More than 190 years ago, Sir Robert Peel and his command staff penned nine guiding principles for London's first modern police force. They've become known as "Peel's principles" and are still widely studied and referenced in police literature today. Though the principles were written in different times, we wondered, do people think they still apply today?

Sir Robert Peel was a British statesman and member of the Conservative Party, who twice served as Prime Minister of the United Kingdom. He is regarded as the father of the modern British police.


Sir Robert Peel’s Nine Principles:


  1. To prevent crime and disorder, as an alternative to their repression by military force and severity of legal punishment.

  2. To recognize always that the power of the police to fulfill their functions and duties is dependent on public approval of their existence, actions and behavior, and on their ability to secure and maintain public respect.

  3. To recognize always that to secure and maintain the respect and approval of the public means also the securing of the willing cooperation of the public in the task of securing observance of laws.

  4. To recognize always that the extent to which the cooperation of the public can be secured diminishes proportionately the necessity of the use of physical force and compulsion for achieving police objectives.

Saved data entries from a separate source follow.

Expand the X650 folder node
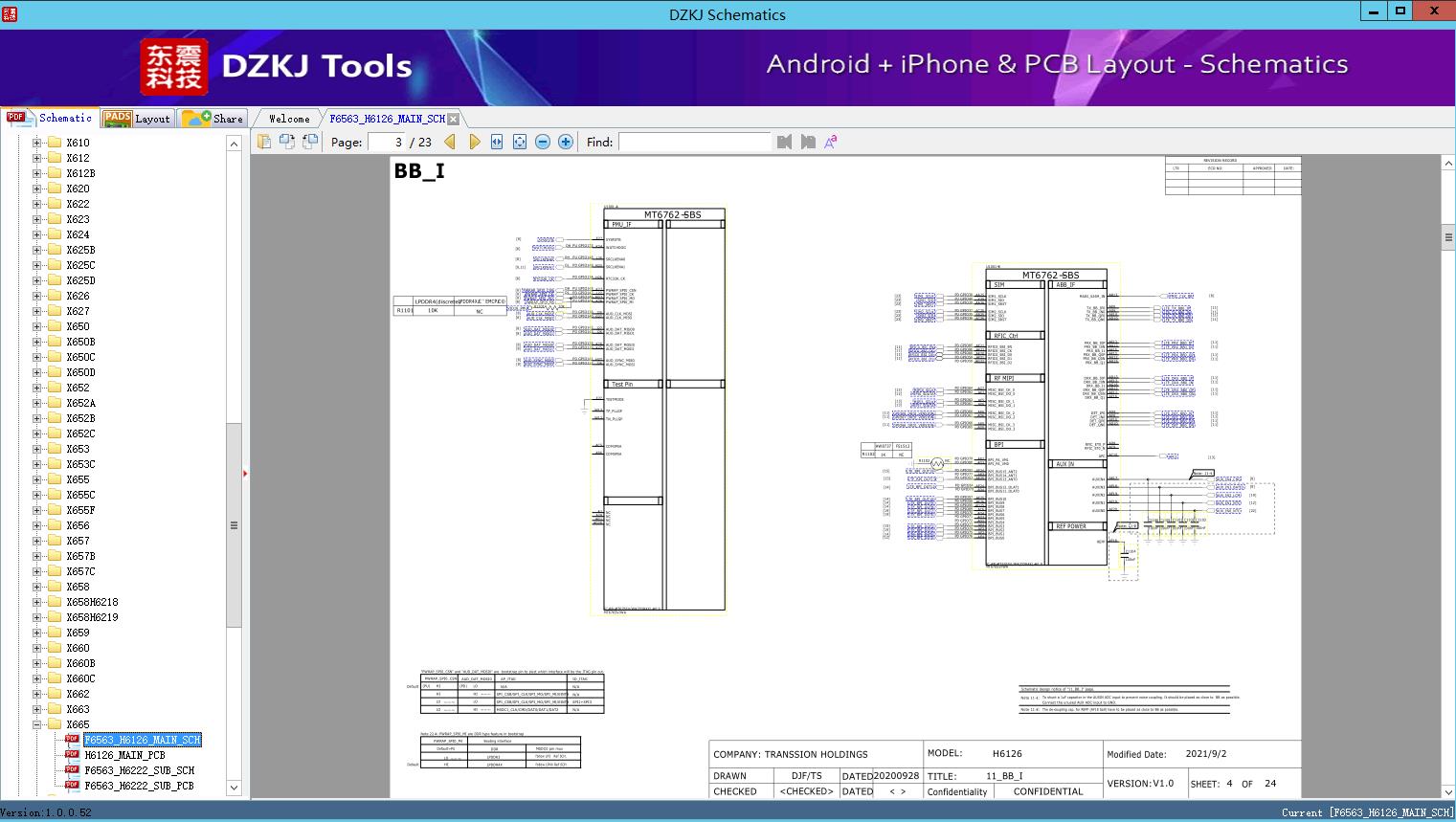Viewport: 1456px width, 822px height. 37,326

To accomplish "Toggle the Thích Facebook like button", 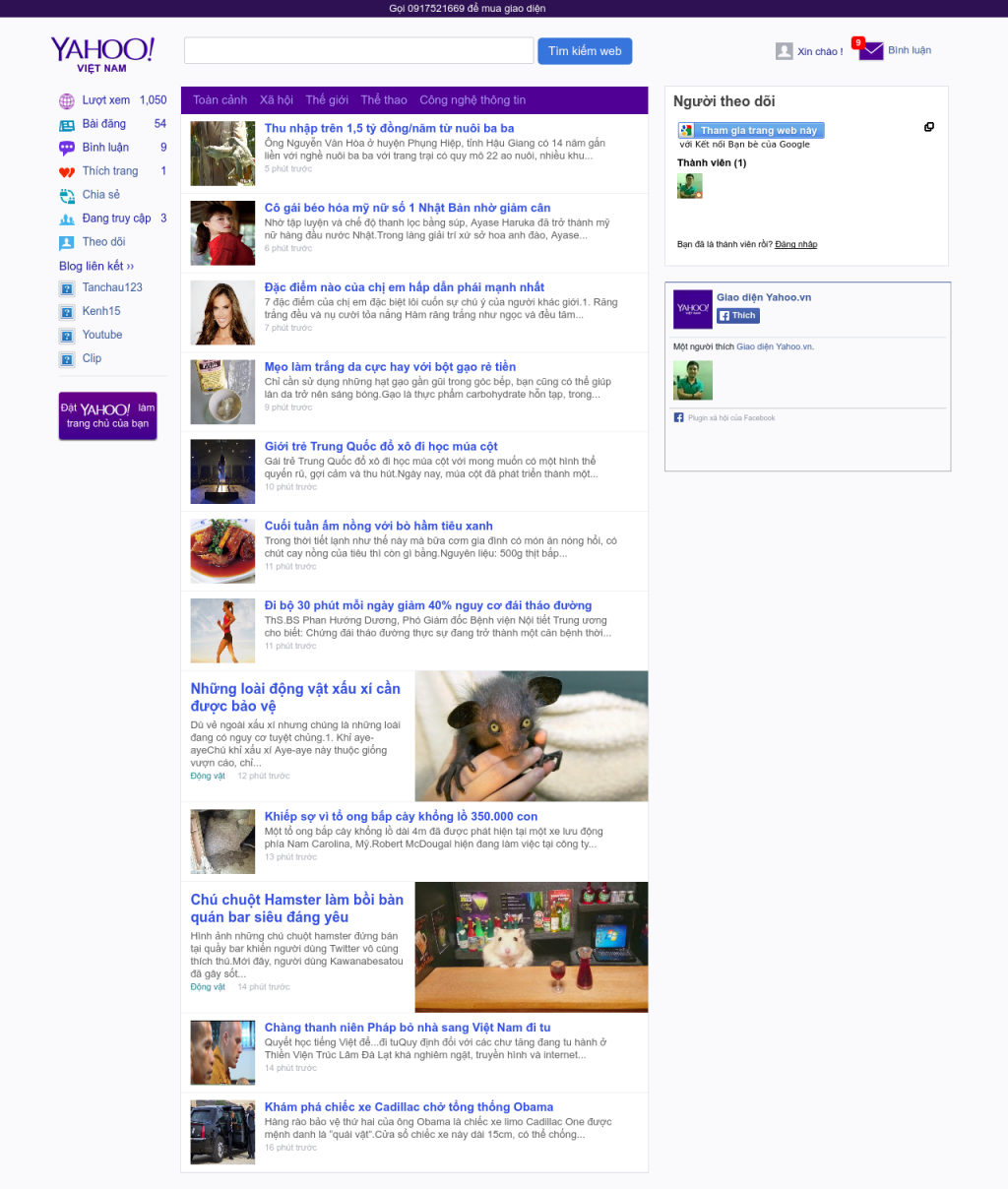I will point(737,315).
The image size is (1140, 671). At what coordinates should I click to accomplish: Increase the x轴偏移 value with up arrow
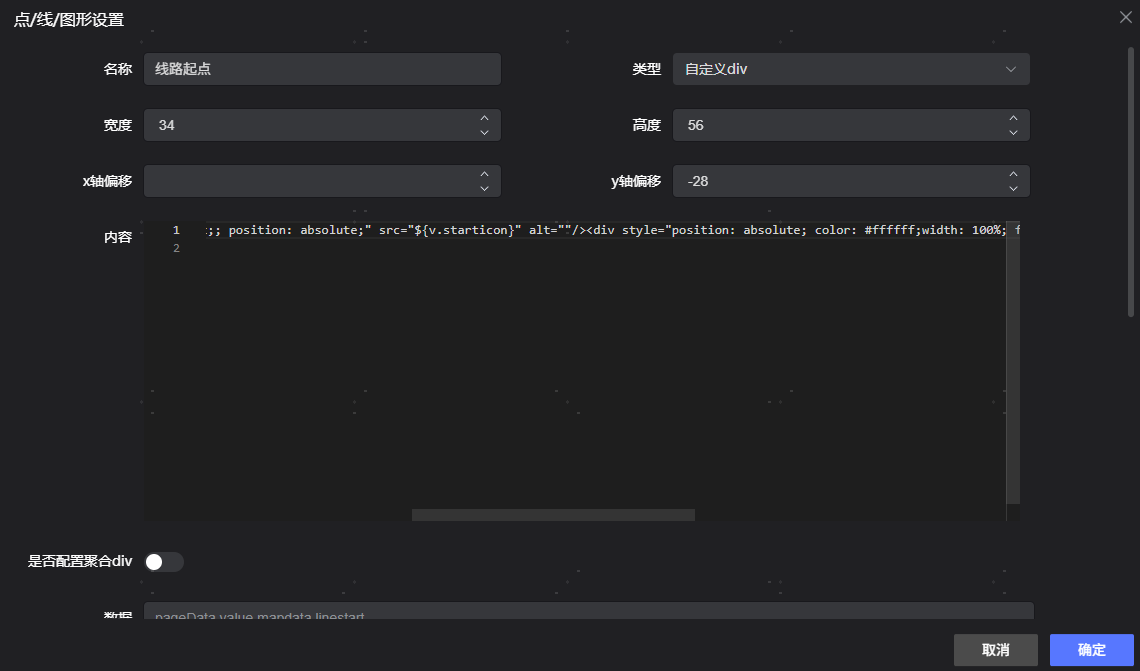[484, 174]
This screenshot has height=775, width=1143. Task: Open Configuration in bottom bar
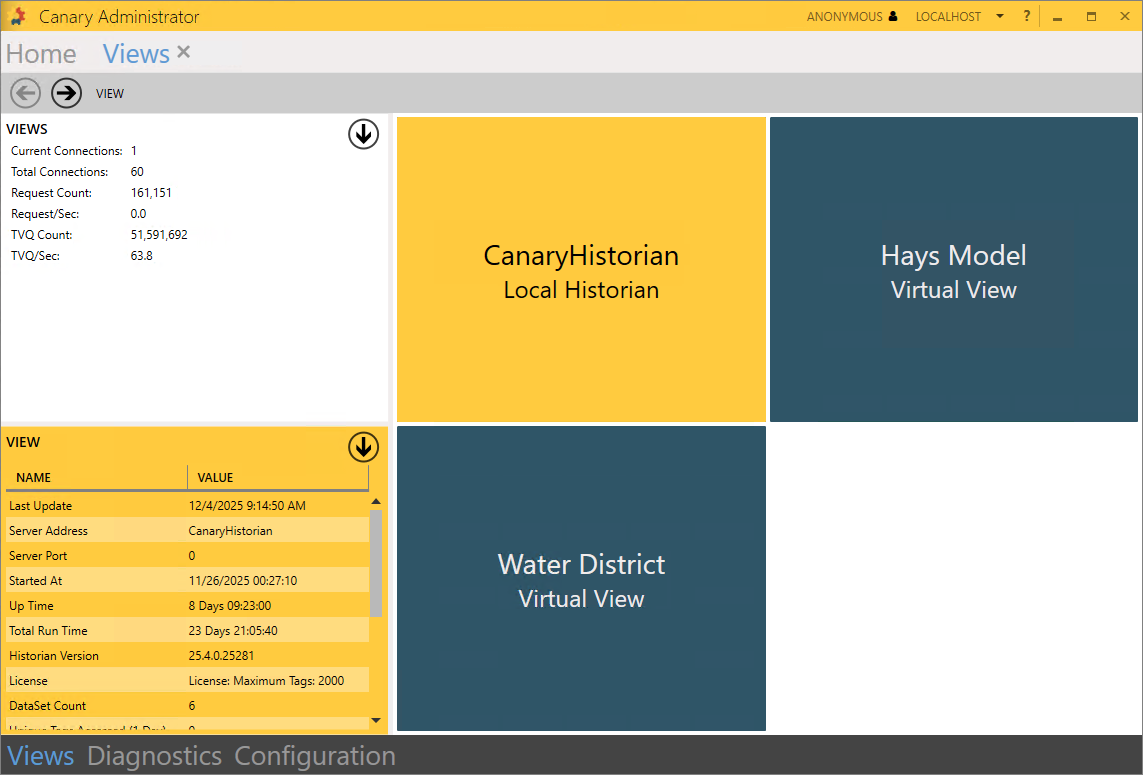pyautogui.click(x=315, y=756)
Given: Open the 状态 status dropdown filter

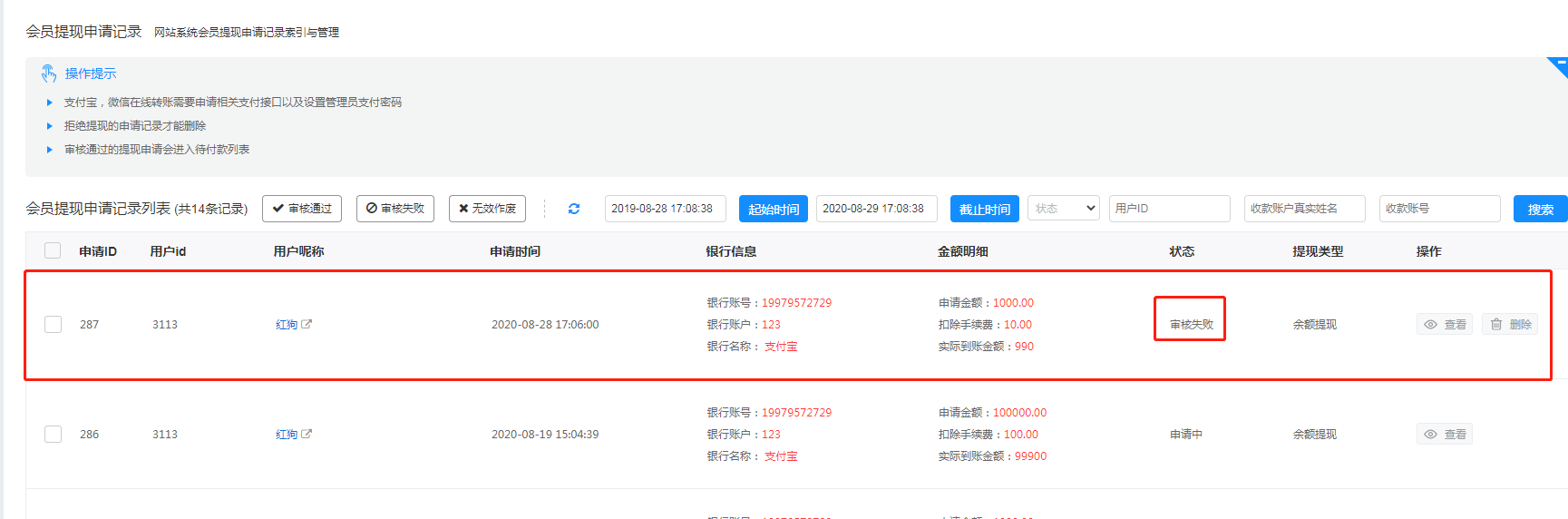Looking at the screenshot, I should pyautogui.click(x=1064, y=209).
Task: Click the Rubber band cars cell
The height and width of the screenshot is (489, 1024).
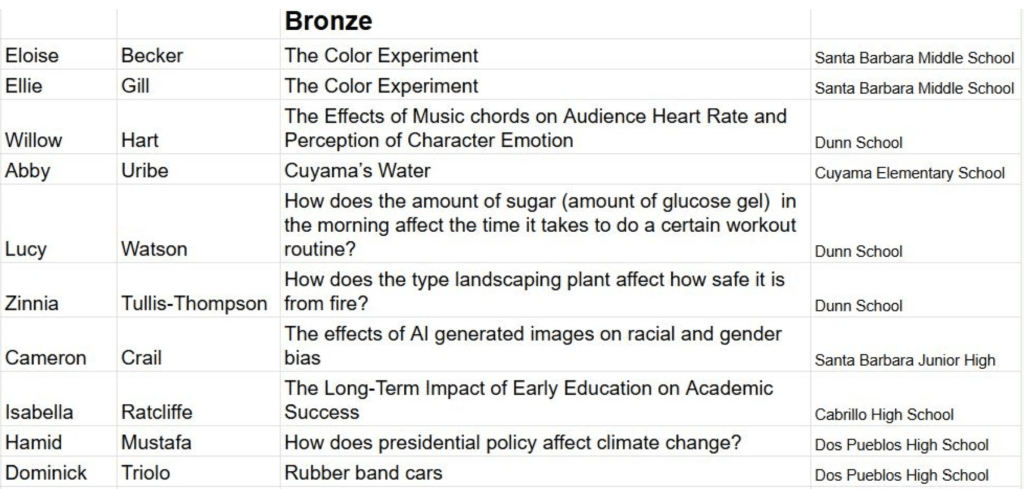Action: 363,473
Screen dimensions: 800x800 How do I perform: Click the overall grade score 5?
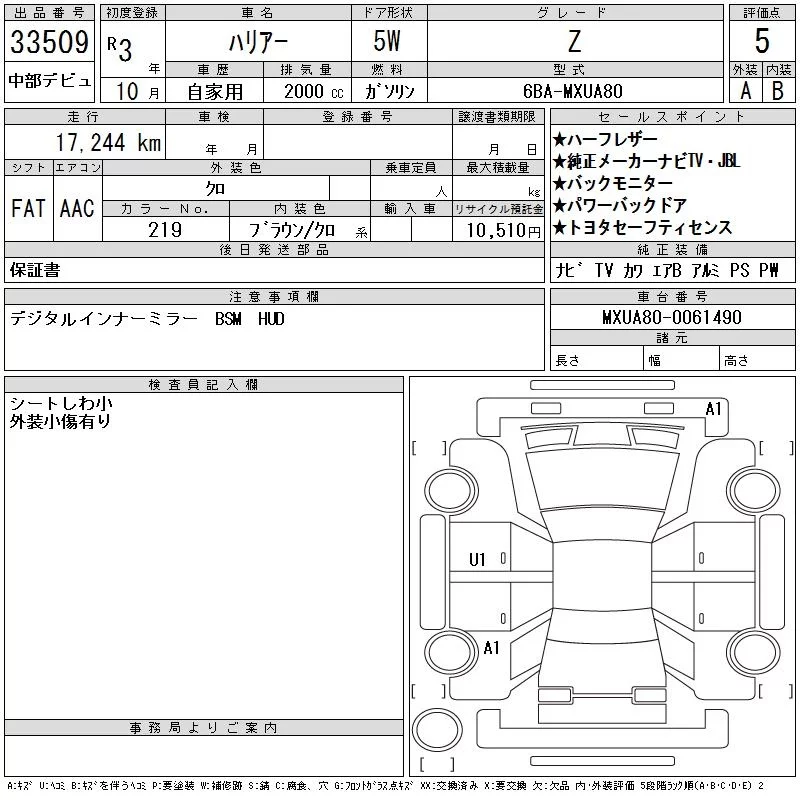pyautogui.click(x=762, y=41)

  5. To seek and preserve public favor, not by pandering to public opinion, but by constantly demonstrating absolute impartial service to law, in complete independence of policy, and without regard to the justice or injustice of the substance of individual laws, by ready offering of individual service and friendship to all members of the public without regard to their wealth or social standing, by ready exercise of courtesy and friendly good humor, and by ready offering of individual sacrifice in protecting and preserving life.

  6. To use physical force only when the exercise of persuasion, advice and warning is found to be insufficient to obtain public cooperation to an extent necessary to secure observance of law or to restore order, and to use only the minimum degree of physical force which is necessary on any particular occasion for achieving a police objective.

  7. To maintain at all times a relationship with the public that gives reality to the historic tradition that the police are the public and that the public are the police, the police being only members of the public who are paid to give full-time attention to duties which are incumbent on every citizen in the interests of community welfare and existence.

  8. To recognize always the need for strict adherence to police-executive functions, and to refrain from even seeming to usurp the powers of the judiciary of avenging individuals or the State, and of authoritatively judging guilt and punishing the guilty.

  9. To recognize always that the test of police efficiency is the absence of crime and disorder, and not the visible evidence of police action in dealing with them.